Indeed, if I’d had my druthers, I would not have used the word “mass incarceration” in my latest piece.
It is has the same problem as “white privilege”—it’s an abstraction which deadens the very real violence that lurks behind the term. “Mass Incarceration” ultimately won. But I did not give up my quest for some new language to evoke what I felt going through the research and reporting. I thought about using Moloch to capture the entirety of our perverted criminal justice system—something about the idea of child sacrifice seemed apt. My wife vetoed that. I had a few others and eventually picked up my old Manual of the Planes and came up with this:
The Gray Waste is the plane of strongly focused evil within the D&D cosmology; its main theme is that of hopelessness and despair. In the Gray Waste, colors fade to muted shades of gray (except for the occasional portal, which are colored bronze, silver, or gold, depending on where they lead) and the land itself works to remain as soulless as possible. Extended visits to the plane cause travelers to lose interest in leaving; soon after, the entrapping effect of the plane takes over, causing increased apathy and despair. Eventually their sanity and memories fade away, and they become permanent petitioners of the plane.

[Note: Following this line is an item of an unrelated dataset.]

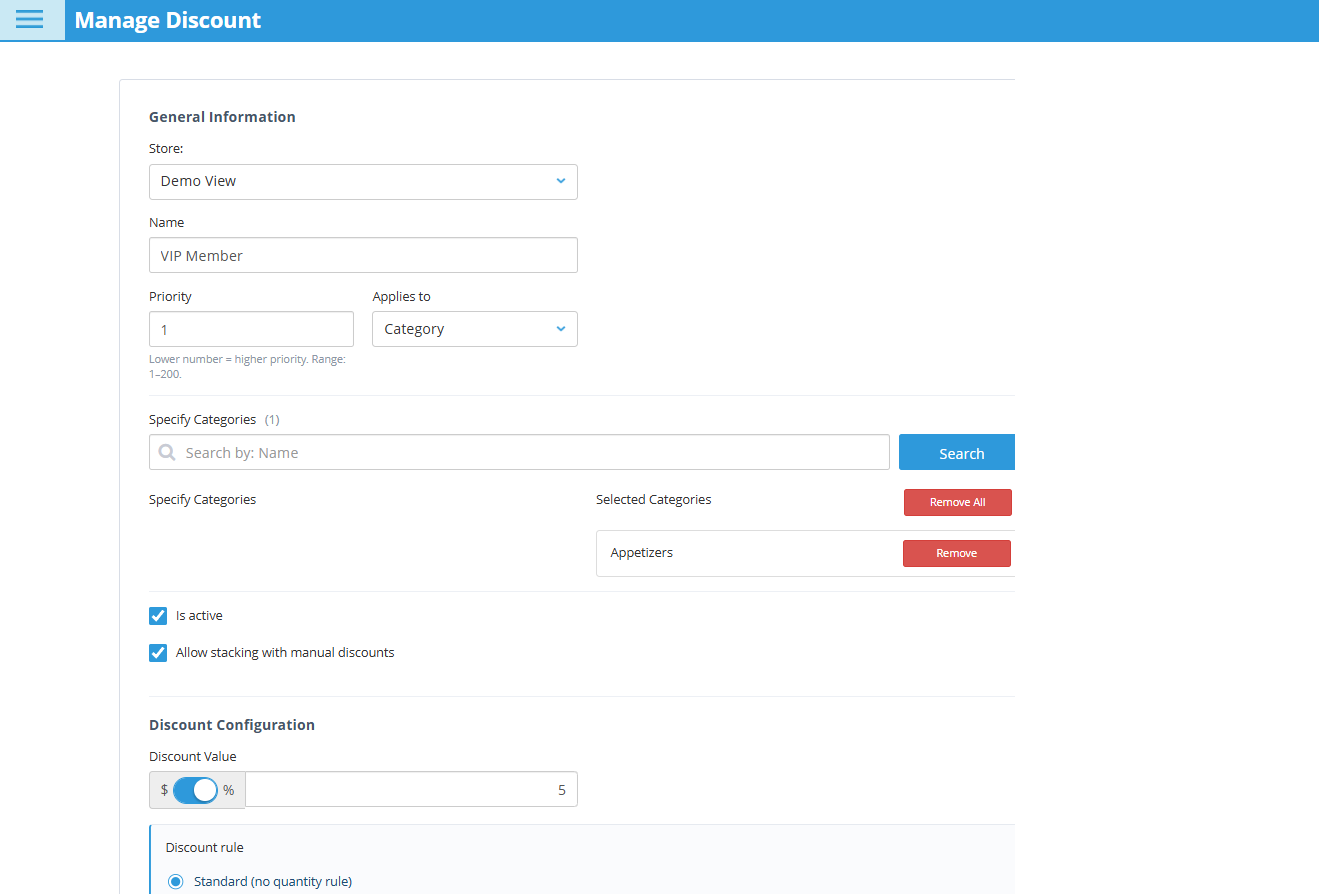Toggle the dollar/percent discount switch
This screenshot has width=1319, height=894.
[x=195, y=790]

According to Trenton Webb's critical review of Planes of Conflict for British RPG magazine Arcane, the Gray Waste "erodes the sense of purpose that is the hallmark of an alignment-based philosophy. One symptom of this is the place's ability to fade the colour from a character's clothes!"
You just can’t beat that. And you don’t have to be D&D-lover (like me) to love that phrase. I think our world could use more poetry and so often I find that poetry is most alive in the world of pop culture—in hip-hop, comic books, pro wrestling, pro football. On the street. Richard Braceful, who I interviewed for this piece, told me that a man given life in the prison where he served was said to have “letters but no numbers.” I thought that was so evocative. I’ve always thought that beautiful language came up from the bottom, even if it’s ultimately studied at the top.